To figure out whether this will work for you, go to the College Board's Teacher's Guide site. For each subject that even vaguely interests you, download an old test or a practice exam (you may need to identify yourself as a teacher when creating a login account; this is never a lie). You may find that you are already qualified to take several exams, and nearly qualified for many others! This despite your school (if you have one) claiming that you need to wait three more years and sit through nine months of classroom instruction first.
Tips:
- Make sure you schedule your exams well in advance. Schools can change the deadline for registration at any time, and they can't warn you if they don't know who you are.
- You don't need to "teach to the test" when engaging in self-study. One method is to take a quick look at the curriculum at the beginning of the year, check one or two of the recommended books out of a library, then follow your own bliss. A month or so before the test, take a practice test, and if necessary do some cramming on the bits you've missed. An afternoon or three with a teacher or professional in the subject can be useful in filling in the gaps, especially with regard to jargon.
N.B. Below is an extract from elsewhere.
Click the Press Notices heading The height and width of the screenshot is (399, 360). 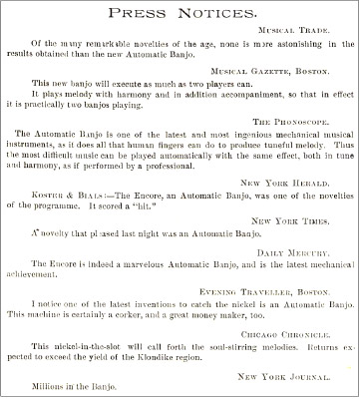click(180, 15)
- <EDIT>Per the comments, don't bite on this bullet point; its claims are overconfident.</EDIT> If you're a voracious reader of fiction and a decent test-taker, you can walk into the English Language and English Literature exams with no preparation and get a perfect score. I don't know of any others that don't require at least a little prep--you can be a self-taught expert in a subject and still not know the College Board-approved jargon.
- In written essays, be warned: there are slightly silly quantity-over-quality grading guidelines. Know them ahead of time. Almost every essay requires two or three independent arguments or examples. It's much better to have two bad arguments than one good one. You'll often want to go in having a few different "case studies" that you know the details of.
I can't overemphasize how true this is. The economic advantages that APs have given me are staggering: I took 14, passed all of them, and started at my local state college with enough credit to obviate all but one of the 30-40 credits of required gen. ed. courses. Since they're effectively paying me to come here, I didn't graduate in 2 years like I could have, but instead am taking the full 4, getting a double major, and actually struggling a bit (even after many courses taken just for fun) to find enough classes to maintain full enrollment. Those tests cost about $1000, but seeing the benefits they were literally worth more than ten times that.
That's freaking awesome. I wish I could go back and do that :) I entered with 16 I think, 12 that counted from AP classes and 4 from that credit for exam test.
the working world, regardless of whether it should be this way, tends to look at education. And a double major and diverse classes plain and simple just looks/sounds impressive. Win-win if you ask me: you get challenged and exposed to a diverse range of materials... and can hopefully leverage the paper you'll get at the end for better pay if you choose. And better pay further increases options for donating, learning even more, etc.